Apart from precise genetic engineering of industrial strains, adaptive laboratory evolution (ALE) is a valuable tool to engineer their genomes, especially when the desired traits are more complex and genetically not well defined. Evolution and subsequent reverse engineering proved to be efficient for increasing stress tolerance and product levels in many host organisms (Dragosits and Mattanovich, 2013). So far, the application of laboratory evolution has been rather limited in P. pastoris, which might be due to the lack of easily selectable traits connected to protein production. In this respect, ALE has been used to select for enhanced growth on methanol yielding some clones that also produced more heterologous protein (Moser et al., 2017).

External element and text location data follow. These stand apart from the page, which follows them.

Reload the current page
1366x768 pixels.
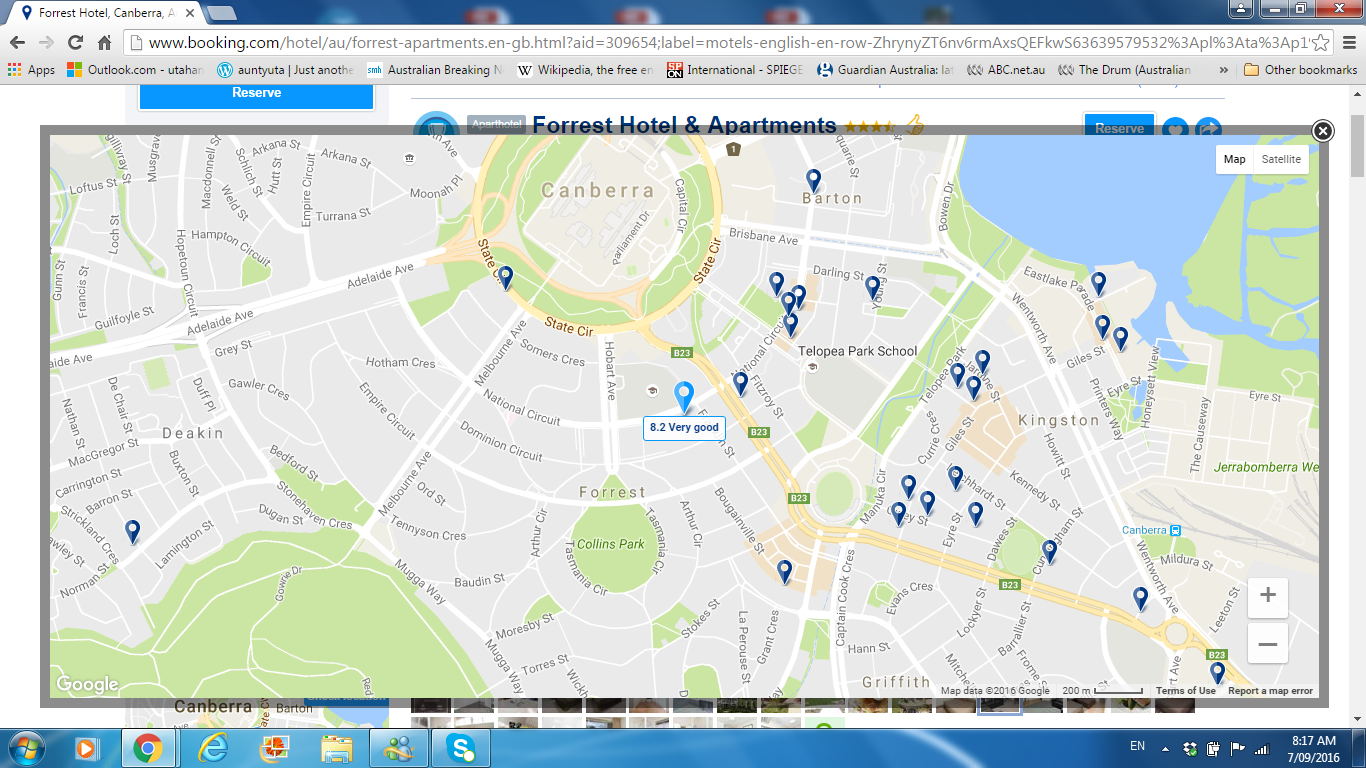pyautogui.click(x=75, y=43)
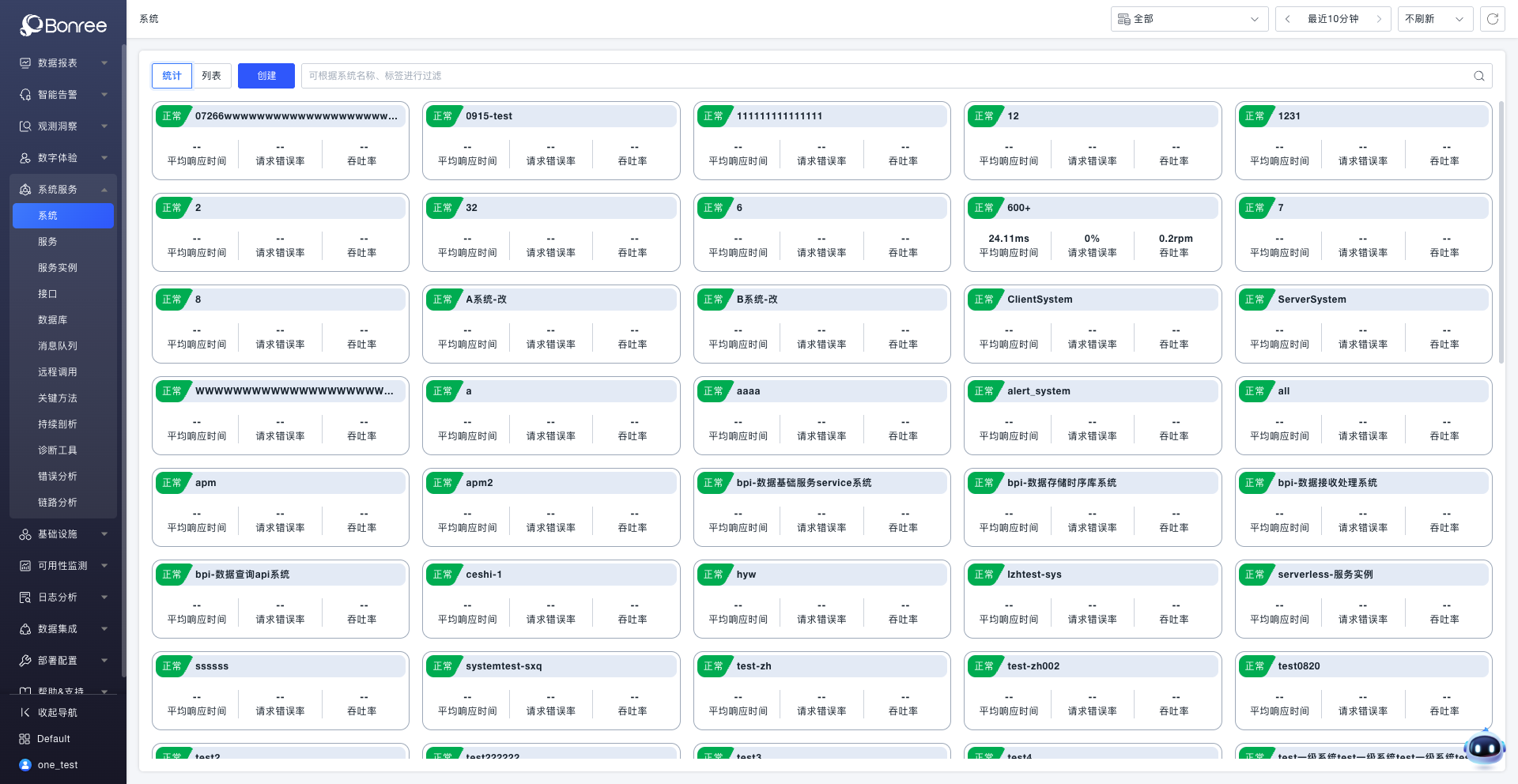Click the Bonree logo
The height and width of the screenshot is (784, 1518).
(63, 25)
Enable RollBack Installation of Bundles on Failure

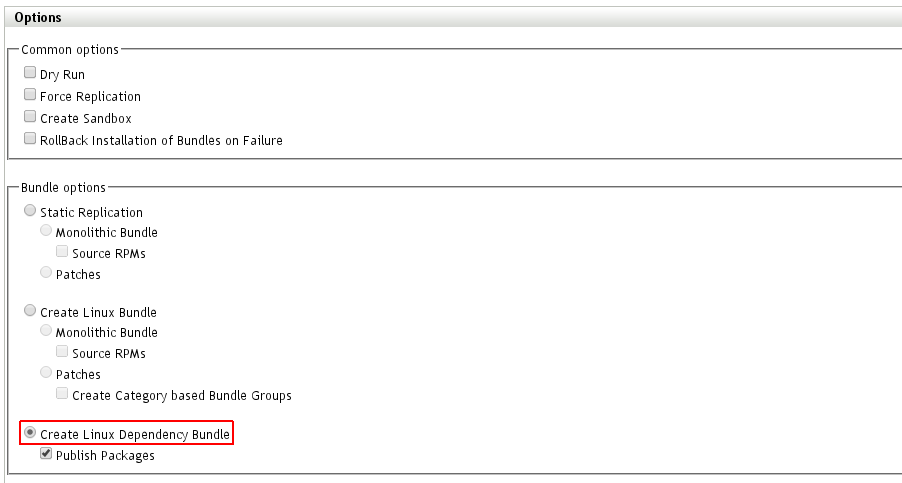[x=30, y=139]
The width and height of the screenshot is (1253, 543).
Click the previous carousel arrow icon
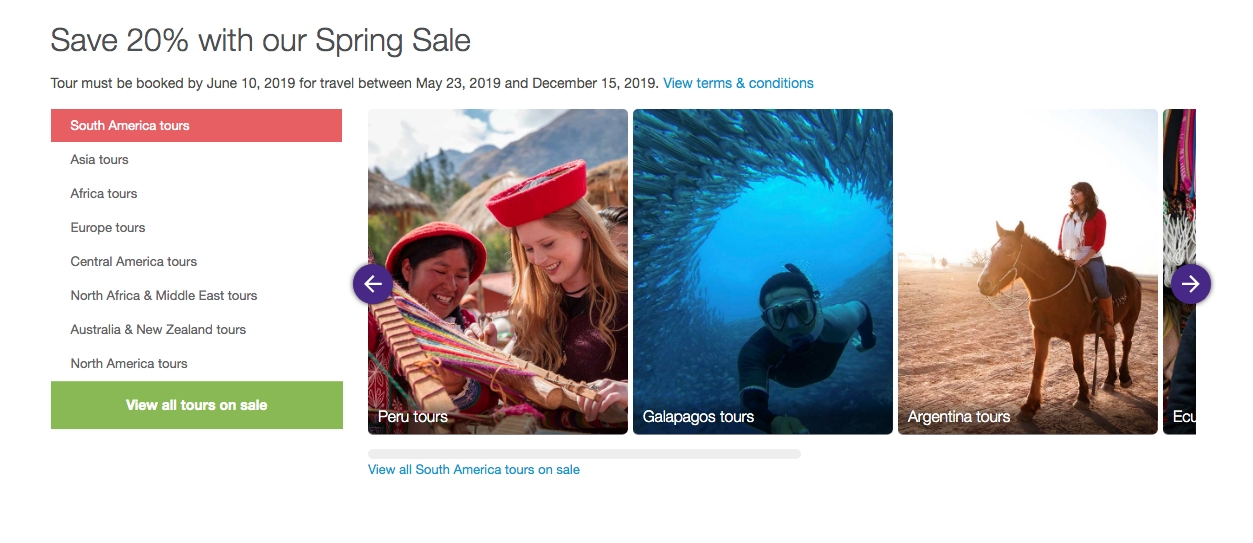pos(373,284)
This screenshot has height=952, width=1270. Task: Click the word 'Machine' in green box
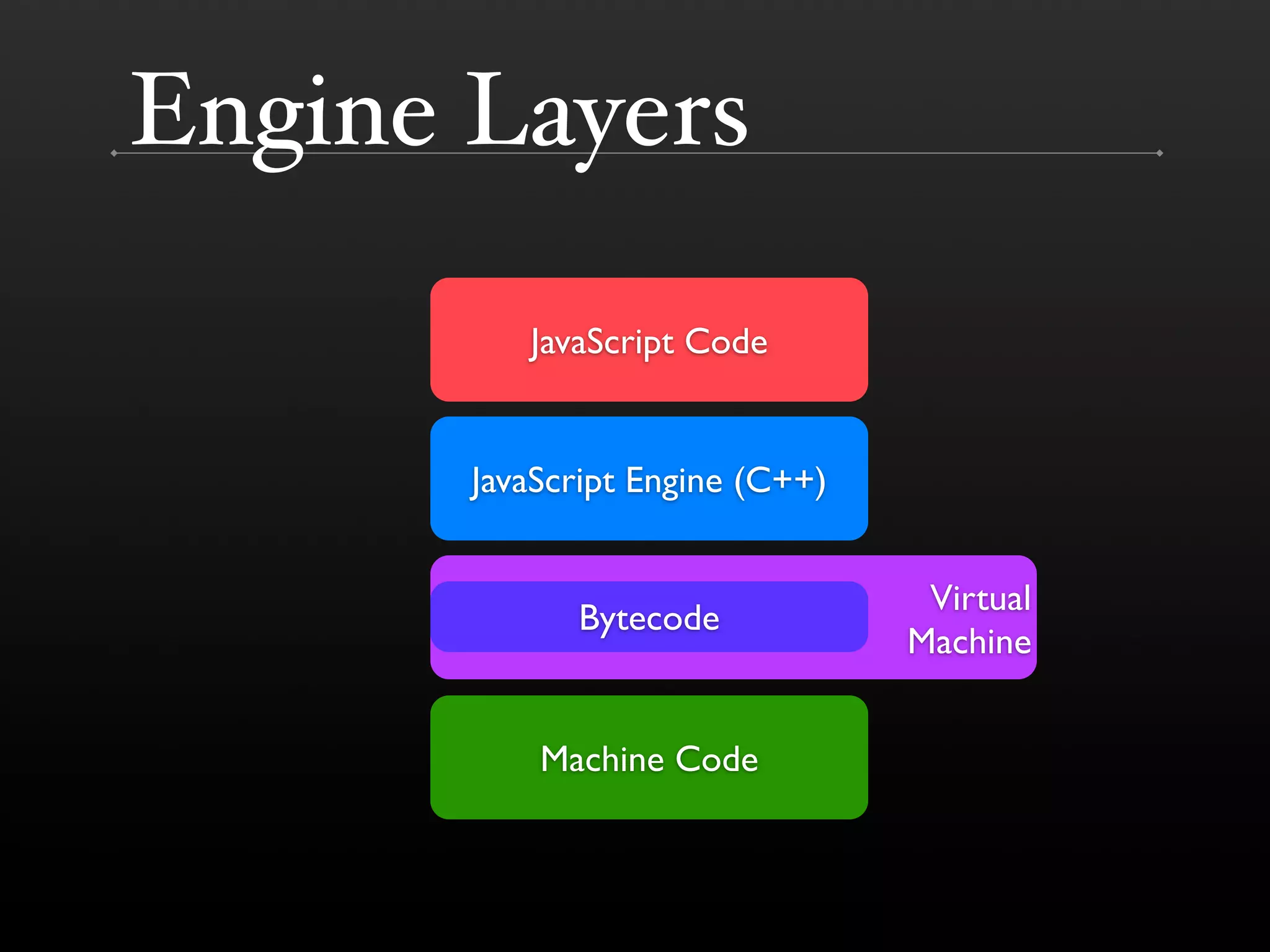click(602, 759)
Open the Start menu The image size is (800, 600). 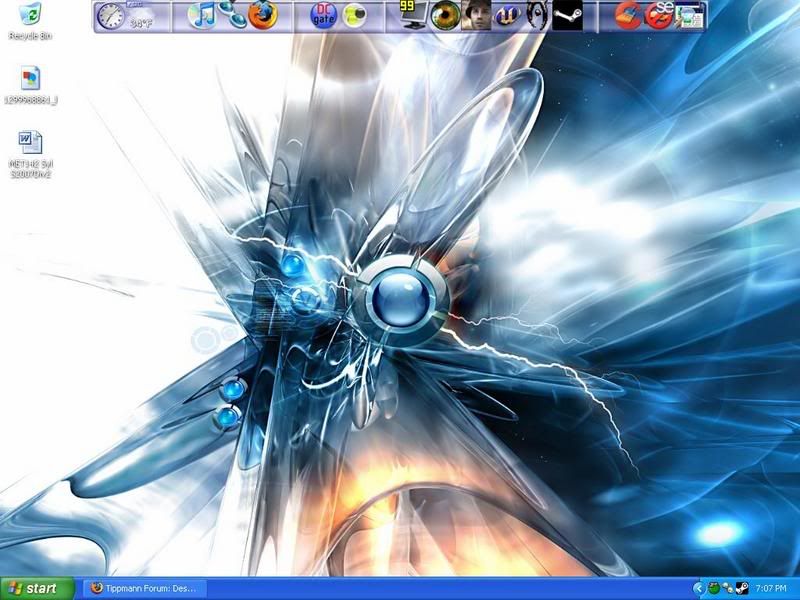point(37,588)
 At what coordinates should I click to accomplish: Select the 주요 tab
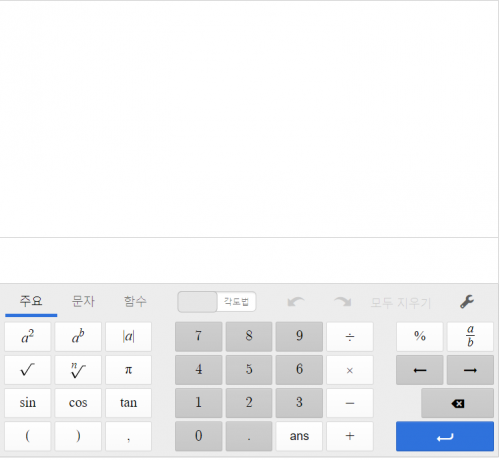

Mating as another approach to engineer genomes without exact knowledge of the involved genetic traits was not fully accessible for P. pastoris until recently. Mating type switching and the rapid haploidization after mating prevented the efficient applications of methods like quantitative trait loci mapping (Swinnen et al., 2012). The recent development of mutant P. pastoris strains with defined stable mating types (Heistinger et al., 2018) further enhances the accessibility of the genetic repertoire of this yeast.